Les modèles de langage agentiques connectés à des outils via le Model Context Protocol (MCP) doivent souvent réencoder à chaque tour des schémas d’outils volumineux. Selon les auteurs de Nexus, ce préremplissage, coûteux car quadratique avec la longueur de contexte, devient le principal frein au time-to-first-token (TTFT) à mesure que le registre d’outils s’élargit.

La contribution principale consiste à décorréler le routage d’outils du coût de préremplissage des schémas. Nexus s’appuie pour cela sur un semantic lookaside buffer en INT8 et sur un mécanisme de sélection par récupération, avec une génération d’arguments fondée sur une signature textuelle compressée plutôt que sur l’injection complète du cache clé/valeur. D’après le papier, cette voie reste stable quand la profondeur augmente : la précision de routage demeure proche de 89 % jusqu’à 250 outils, un niveau où une approche consistant à concaténer tous les schémas ne tient plus dans la fenêtre de contexte. Les auteurs rapportent aussi un premier token d’argument obtenu 1,66 fois plus vite, avec environ 80 % de tokens de contexte principal économisés.

En complément, Nexus explore une seconde technique : le transfert direct d’un bloc de cache KV compilé dans le contexte actif. Mais cette stratégie se heurte à une limite importante, liée à la dérive de phase des rotary position embeddings (RoPE). Le papier indique qu’un splice “ancré” reste fidèle, tandis qu’un placement hors ancre dégrade l’attention. Au-delà d’un seuil P=256, Nexus doit réparer la jonction par un redécodage adaptatif, voire revenir à un préremplissage complet.

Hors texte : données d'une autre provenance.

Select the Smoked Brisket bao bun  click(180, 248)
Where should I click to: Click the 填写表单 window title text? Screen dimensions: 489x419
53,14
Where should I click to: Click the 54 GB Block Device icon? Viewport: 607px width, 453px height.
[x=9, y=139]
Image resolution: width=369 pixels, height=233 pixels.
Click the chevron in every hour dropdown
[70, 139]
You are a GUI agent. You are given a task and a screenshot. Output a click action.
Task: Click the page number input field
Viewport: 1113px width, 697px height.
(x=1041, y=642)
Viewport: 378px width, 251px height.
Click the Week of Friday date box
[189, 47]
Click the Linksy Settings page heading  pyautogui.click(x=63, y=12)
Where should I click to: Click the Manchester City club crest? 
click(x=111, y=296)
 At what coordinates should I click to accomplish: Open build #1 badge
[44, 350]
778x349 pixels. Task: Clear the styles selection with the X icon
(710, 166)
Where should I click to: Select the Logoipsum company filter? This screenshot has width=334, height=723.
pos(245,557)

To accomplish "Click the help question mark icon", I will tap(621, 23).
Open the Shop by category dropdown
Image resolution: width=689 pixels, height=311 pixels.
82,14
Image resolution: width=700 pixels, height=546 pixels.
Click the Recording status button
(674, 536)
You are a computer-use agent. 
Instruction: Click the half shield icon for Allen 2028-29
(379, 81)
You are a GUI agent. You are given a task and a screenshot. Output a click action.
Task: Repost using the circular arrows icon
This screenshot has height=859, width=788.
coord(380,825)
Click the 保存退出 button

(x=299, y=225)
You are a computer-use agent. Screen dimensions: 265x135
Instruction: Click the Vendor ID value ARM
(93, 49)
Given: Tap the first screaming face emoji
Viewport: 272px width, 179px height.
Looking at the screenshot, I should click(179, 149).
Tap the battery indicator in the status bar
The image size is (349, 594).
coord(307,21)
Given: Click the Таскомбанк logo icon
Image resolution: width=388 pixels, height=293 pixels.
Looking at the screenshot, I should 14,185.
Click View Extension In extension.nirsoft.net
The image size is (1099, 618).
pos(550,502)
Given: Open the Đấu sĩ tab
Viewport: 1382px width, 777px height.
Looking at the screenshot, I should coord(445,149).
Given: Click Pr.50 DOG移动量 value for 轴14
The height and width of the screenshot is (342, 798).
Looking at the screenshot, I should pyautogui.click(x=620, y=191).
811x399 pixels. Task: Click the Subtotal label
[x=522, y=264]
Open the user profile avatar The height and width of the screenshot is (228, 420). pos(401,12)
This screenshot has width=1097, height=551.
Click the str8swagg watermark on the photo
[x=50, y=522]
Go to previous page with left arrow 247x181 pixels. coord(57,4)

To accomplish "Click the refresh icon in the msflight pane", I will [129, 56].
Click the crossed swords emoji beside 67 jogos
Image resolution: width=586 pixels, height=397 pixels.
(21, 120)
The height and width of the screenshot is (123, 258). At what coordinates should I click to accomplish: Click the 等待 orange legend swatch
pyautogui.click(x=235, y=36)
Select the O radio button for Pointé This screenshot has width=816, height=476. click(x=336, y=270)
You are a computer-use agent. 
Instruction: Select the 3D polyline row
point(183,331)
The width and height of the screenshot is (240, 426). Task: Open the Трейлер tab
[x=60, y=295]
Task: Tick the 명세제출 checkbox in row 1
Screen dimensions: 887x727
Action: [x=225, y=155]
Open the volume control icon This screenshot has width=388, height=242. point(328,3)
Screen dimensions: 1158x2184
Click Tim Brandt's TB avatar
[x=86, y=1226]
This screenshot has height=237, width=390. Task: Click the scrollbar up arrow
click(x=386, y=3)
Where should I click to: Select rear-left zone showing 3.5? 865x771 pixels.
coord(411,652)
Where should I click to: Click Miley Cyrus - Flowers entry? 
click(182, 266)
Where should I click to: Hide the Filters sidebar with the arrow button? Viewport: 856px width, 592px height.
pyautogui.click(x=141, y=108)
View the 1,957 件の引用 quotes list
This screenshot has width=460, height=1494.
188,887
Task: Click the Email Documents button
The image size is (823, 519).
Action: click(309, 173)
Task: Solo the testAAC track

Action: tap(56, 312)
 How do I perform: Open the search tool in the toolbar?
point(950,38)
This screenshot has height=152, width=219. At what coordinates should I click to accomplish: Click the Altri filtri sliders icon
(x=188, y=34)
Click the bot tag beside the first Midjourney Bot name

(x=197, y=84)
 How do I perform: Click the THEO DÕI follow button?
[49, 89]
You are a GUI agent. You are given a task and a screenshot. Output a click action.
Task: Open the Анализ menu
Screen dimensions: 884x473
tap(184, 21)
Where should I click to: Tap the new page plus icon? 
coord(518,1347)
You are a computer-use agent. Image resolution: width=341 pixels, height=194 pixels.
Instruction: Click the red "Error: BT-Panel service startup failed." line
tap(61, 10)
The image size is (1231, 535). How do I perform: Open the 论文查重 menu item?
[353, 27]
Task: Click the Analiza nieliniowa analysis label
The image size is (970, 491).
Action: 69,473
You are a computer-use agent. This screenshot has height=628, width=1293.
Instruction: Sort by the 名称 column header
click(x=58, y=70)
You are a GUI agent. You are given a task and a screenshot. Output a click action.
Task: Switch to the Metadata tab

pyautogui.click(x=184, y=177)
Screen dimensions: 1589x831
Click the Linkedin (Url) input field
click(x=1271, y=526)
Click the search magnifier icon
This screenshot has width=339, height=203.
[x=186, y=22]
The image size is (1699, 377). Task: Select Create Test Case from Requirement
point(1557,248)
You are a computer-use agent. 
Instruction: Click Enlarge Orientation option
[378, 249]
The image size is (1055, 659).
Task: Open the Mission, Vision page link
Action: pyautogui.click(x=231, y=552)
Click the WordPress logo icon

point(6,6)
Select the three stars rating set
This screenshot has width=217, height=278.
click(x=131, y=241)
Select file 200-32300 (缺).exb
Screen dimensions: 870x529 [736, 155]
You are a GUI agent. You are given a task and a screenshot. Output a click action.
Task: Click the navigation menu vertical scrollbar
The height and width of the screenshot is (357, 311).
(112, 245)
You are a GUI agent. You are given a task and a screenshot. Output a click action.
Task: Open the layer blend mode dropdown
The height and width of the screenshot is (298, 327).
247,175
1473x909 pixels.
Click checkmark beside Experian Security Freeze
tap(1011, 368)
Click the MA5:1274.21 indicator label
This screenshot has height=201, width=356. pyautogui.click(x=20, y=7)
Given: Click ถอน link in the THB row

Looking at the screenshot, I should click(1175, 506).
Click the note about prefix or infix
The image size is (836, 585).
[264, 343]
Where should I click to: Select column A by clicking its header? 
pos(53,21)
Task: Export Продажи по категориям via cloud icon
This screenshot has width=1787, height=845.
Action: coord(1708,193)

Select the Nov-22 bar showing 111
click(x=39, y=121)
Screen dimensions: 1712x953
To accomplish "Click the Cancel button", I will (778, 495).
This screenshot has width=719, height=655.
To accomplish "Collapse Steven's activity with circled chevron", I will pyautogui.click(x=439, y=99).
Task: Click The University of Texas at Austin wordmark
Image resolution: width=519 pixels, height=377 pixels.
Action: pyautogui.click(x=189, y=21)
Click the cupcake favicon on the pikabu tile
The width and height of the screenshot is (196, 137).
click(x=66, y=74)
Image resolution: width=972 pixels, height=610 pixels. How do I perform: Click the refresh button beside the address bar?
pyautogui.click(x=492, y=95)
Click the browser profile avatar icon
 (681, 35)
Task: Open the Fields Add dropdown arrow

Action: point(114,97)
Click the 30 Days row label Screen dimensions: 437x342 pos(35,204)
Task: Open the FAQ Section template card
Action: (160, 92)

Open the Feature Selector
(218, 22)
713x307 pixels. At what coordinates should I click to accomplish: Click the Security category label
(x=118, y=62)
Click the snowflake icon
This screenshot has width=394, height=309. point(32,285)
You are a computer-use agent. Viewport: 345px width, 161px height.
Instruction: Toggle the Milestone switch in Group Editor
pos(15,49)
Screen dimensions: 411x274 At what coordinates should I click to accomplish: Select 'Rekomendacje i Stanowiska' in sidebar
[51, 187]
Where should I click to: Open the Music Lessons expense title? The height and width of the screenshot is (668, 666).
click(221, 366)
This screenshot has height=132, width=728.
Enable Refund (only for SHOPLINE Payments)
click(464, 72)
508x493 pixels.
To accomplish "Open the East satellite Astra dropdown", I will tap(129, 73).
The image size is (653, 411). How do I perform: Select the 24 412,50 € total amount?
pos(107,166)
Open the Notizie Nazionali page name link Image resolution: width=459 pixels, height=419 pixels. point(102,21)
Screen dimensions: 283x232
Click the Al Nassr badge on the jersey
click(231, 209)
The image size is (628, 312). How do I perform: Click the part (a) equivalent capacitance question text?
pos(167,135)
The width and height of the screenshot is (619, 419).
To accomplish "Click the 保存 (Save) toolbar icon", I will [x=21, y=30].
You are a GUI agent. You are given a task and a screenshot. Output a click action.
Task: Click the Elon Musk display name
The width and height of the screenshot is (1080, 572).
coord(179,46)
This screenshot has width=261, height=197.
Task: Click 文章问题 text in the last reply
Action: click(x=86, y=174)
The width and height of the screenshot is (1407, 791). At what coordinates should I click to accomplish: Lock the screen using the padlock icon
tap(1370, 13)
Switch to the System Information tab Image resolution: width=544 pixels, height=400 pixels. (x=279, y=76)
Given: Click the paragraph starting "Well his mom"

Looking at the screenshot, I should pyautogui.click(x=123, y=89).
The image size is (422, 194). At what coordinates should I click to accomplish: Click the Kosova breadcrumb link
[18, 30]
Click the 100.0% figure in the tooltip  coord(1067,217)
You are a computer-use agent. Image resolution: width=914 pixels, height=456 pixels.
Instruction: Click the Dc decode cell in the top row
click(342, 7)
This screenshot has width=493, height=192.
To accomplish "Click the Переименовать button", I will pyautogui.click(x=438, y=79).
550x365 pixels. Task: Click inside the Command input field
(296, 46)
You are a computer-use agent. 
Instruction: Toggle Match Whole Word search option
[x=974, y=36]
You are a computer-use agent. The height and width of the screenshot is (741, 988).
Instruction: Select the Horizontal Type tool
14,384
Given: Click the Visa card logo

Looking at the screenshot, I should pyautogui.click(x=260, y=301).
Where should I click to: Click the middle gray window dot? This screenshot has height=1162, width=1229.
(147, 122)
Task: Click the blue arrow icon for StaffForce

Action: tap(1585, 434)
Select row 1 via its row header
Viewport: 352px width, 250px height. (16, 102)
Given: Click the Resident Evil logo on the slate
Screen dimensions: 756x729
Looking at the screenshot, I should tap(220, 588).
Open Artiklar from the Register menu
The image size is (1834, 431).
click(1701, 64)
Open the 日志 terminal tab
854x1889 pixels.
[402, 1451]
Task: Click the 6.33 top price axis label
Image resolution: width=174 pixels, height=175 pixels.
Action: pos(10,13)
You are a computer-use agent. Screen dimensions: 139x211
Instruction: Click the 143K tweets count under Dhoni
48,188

Les auteurs mettent en avant une propriété de “never-regress” sur la fidélité de sortie, et non sur la latence : celle-ci peut légèrement reculer avant de revenir à la parité. Les mesures ont été réalisées sur une seule configuration, Qwen2.5-14B-Instruct Q4_K_M sur Apple Silicon en mémoire unifiée. Les tendances qualitatives pourraient se généraliser, mais les chiffres précis doivent être interprétés avec prudence.